Consumer demand coupled with increasing costs and inefficiencies of GMO methods may very well mean the eventual demise of large-scale GMO farming. Indeed, Monsanto’s “earnings fell 34% in its first fiscal quarter” and its “shares have decreased nearly 3% since the beginning of the year.” As people become more skeptical of genetically altered foods, real or imagined, the market will simply follow. Walmart not only is stocking more organic products but is also cutting costs so people can afford the food. McDonald’s has been losing money for years, and in fact closed more restaurants than they opened last year for the first time. They, too, are considering adding organic options to their menus. General Mills recently paid approximately one billion dollars to acquire Annie’s Homegrown, a maker of all organic products, and nearly everyone is saying no to the GE salmon. Walmart is still, in my book, an evil giant, and Annie’s foods, even though organic, are still all processed with high amounts of sodium, fat and sugar, but it is the perception people have that organic is better, and if purveyors of food wish to maximize their profits they will follow the will of the people. And farmers wishing to make the most of their acreage will also follow the market. When the USDA approved the GE salmon, a sense of futility settled in briefly.
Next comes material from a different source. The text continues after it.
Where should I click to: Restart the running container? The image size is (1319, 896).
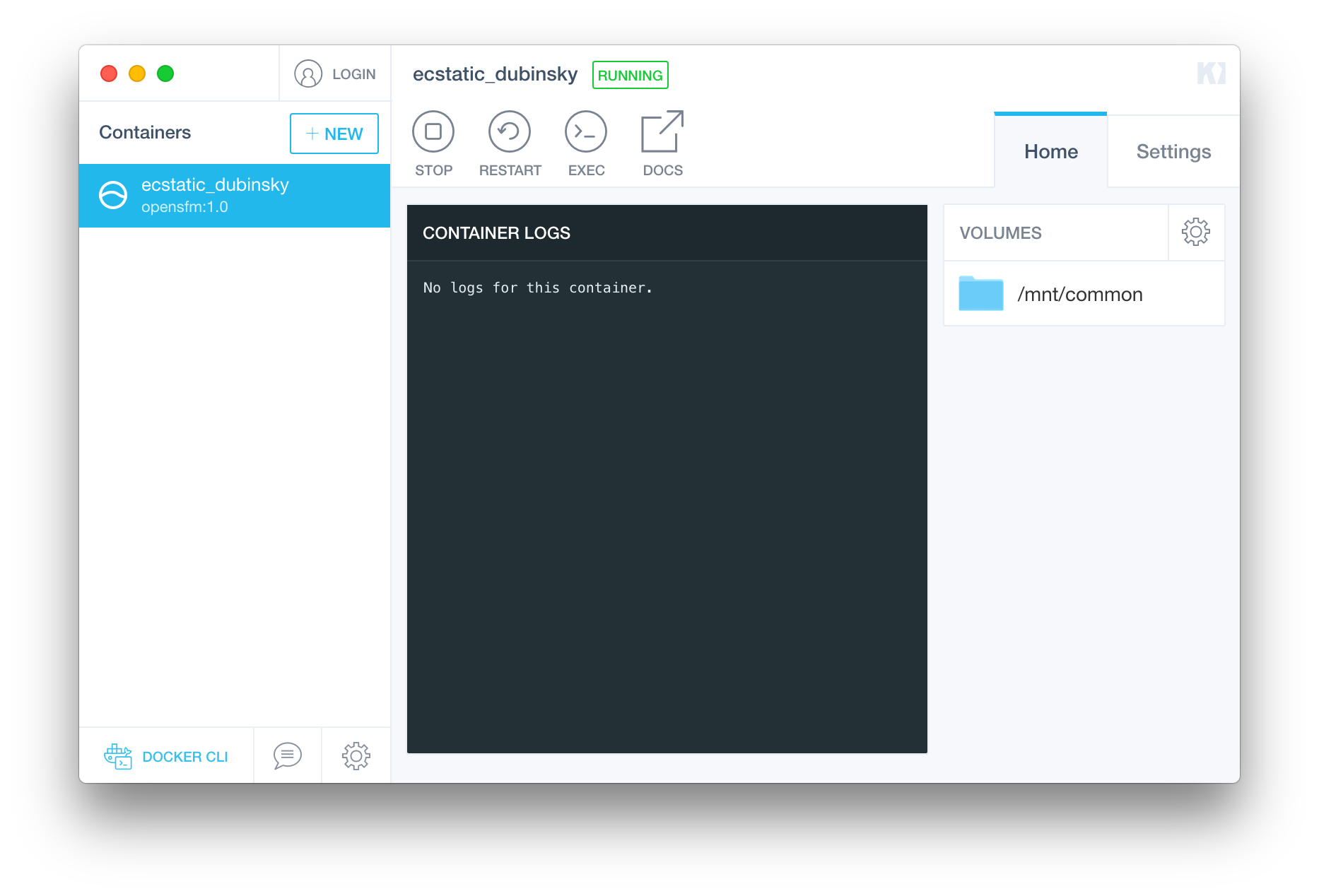pyautogui.click(x=509, y=141)
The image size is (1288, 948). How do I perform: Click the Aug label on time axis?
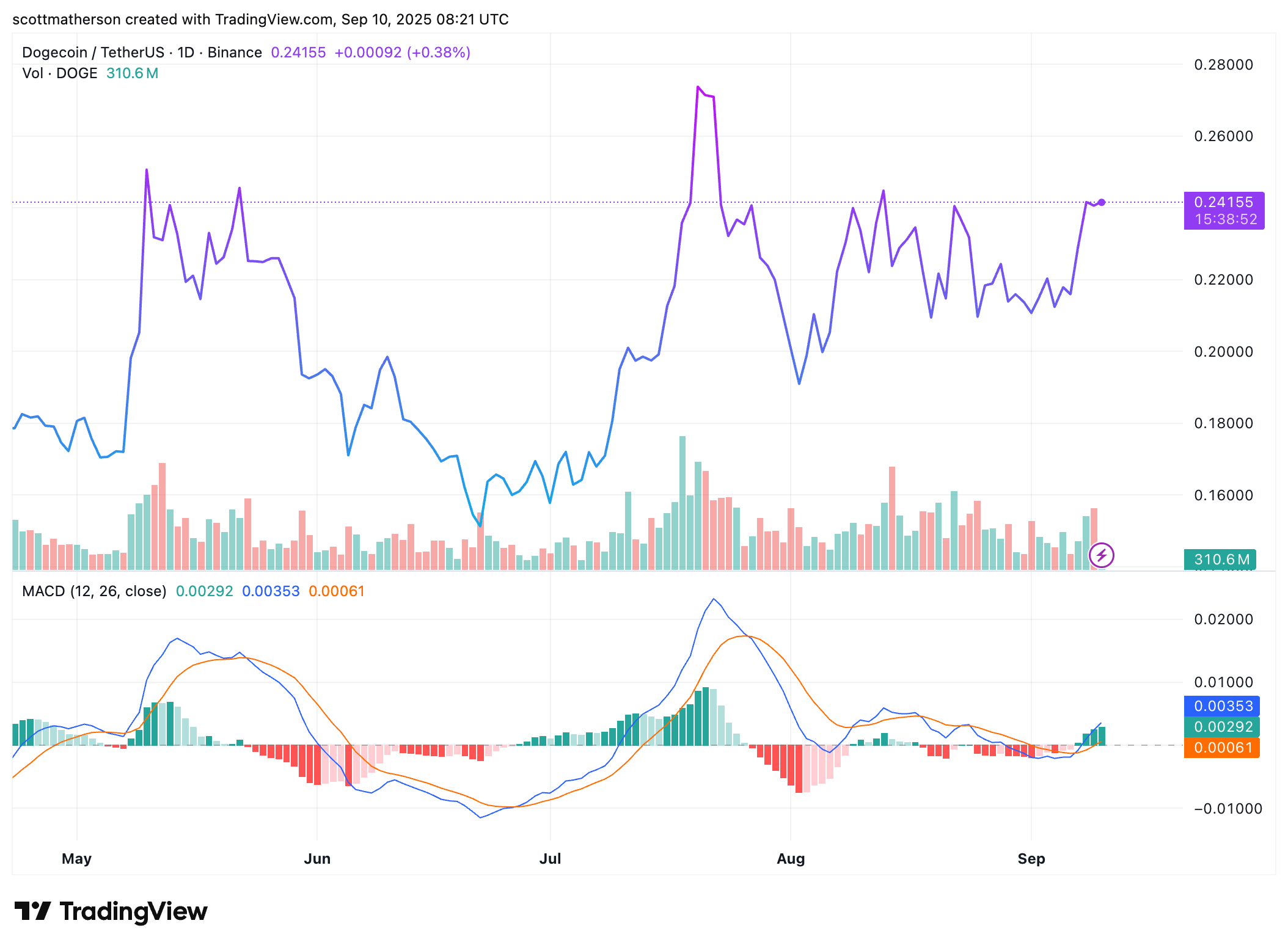point(790,859)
Then I saw that, despite the power of Big Ag to impose its will on our government, what the majority of consumers demand determines how the market will respond.
Recipe of the Week
This soup is of Tuscan origin. It’s a little different, but I found the taste to be quite good and it’s entirely vegetarian.
Tuscan Soup with Farro, Garbanzo Beans and Wild Mushrooms
1 large leek, white part only, chopped
1 cup organic canned tomatoes, pureed
1 cup dried garbanzo beans
1 cup farro
1/2 lb wild mushrooms, chopped. I used chanterelles, which were silken and very tasty
2 tsps. fresh thyme, minced
lots of olive oil
salt and pepper to taste
Soak the garbanzos over night in plenty of cold water. Pour all the soaking water and the beans into a large soup pot and simmer until done, about two hours. While the beans cook, saute the mushrooms and leeks in about 1/3 cup extra virgin olive oil. Add the thyme, and when the beans are almost done add the mushrooms and leeks to the soup pot. The cooking water is serving as the broth, so make sure you have at least three cups in the pot when the beans are done. Add the tomatoes and the farro to the simmering water and cook for about 1/2 hour. When the soup is done, add salt and pepper and another 1/2 cup extra virgin olive oil. It’s good the way it is, but sprinkling with a good pecorino adds a nice flavor.